# How do I jack up my Tiguan to put it on jack stands?



## pbrowne (Dec 1, 2014)

In the past with other, lighter vehicles, I've used a 2' 2x4 on my hydraulic floor jack to raise one side by jacking at the middle of the sill and then placed jack stands at appropriate hard points, not on the sill. I'd do the other side the same way -- slowly, to let the hydraulic jack to roll back. Doing just one side was okay to rotate tires, etc.

I also could find a cross-member or other hard point to jack the front or rear only.

With B-pillar problems and the weight of the Tiguan MQB, I thought that this might cause damage.

I'm sure some folks have jacked up their Tiguans, and I'd like their advice as to how to do so and avoid any damage.


----------



## GTINC (Jan 28, 2005)

pbrowne said:


> ....With B-pillar problems and the weight of the Tiguan MQB, I thought that this might cause damage......

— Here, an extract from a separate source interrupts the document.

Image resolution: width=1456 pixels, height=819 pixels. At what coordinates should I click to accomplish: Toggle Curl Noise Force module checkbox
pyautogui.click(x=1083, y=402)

You don't have any risk of damaging the vehicle structure no matter what you do. What you want to consider is how to do this without bending the sill and floorboards.

Recall that this design can sustain a massive impact from the side and likely not even effect opening the doors.


----------



## sp4c3m4nsp1ff17 (Feb 6, 2008)

If you are just looking to get one side off the ground, you can jack from the rear jack point (marked by a downward pointing arrow stampes in the black plastic just forward of the rear wheels) and with most jacks raise it high enough to get both wheels off the ground. I just did this last weekend to rotate tires. 

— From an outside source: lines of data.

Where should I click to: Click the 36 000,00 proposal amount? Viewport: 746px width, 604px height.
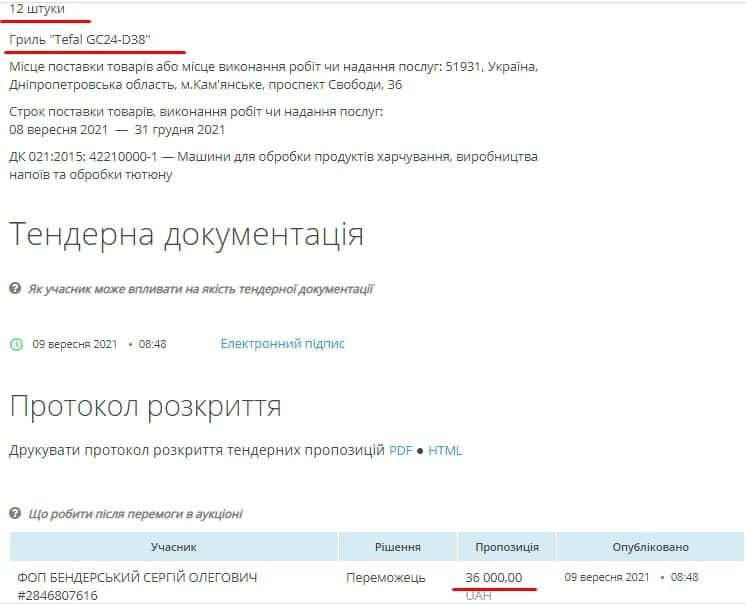click(x=494, y=578)
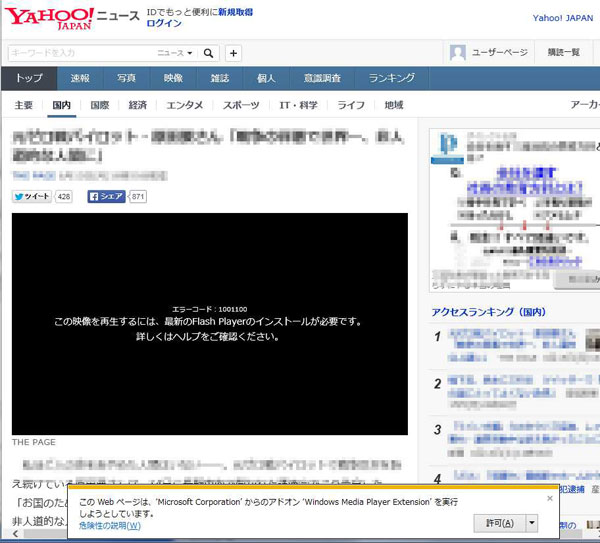This screenshot has height=543, width=600.
Task: Click the 許可(A) allow button
Action: 497,523
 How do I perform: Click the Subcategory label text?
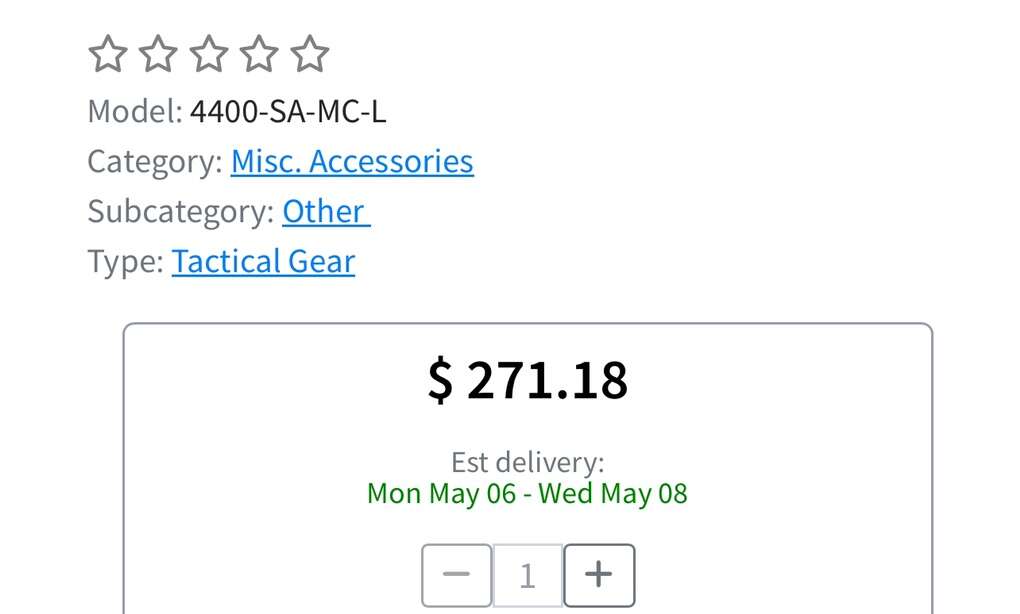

Sent from my LG-H872 using Tapatalk


----------



## GTINC (Jan 28, 2005)

sp4c3m4nsp1ff17 said:


> If you are just looking to get one side off the ground, you can jack from the rear jack point and with most jacks raise it high enough to get both wheels off the ground. I just did this last weekend to rotate tires....


With most weight in the front, I am sure you meant that you can lift the entire vehicle using the front jack point, not the rear.


----------



## jhonyquest97 (Aug 28, 2008)

yea if you get under there and look you'll notice that there is 2 spots with a reinforced area


----------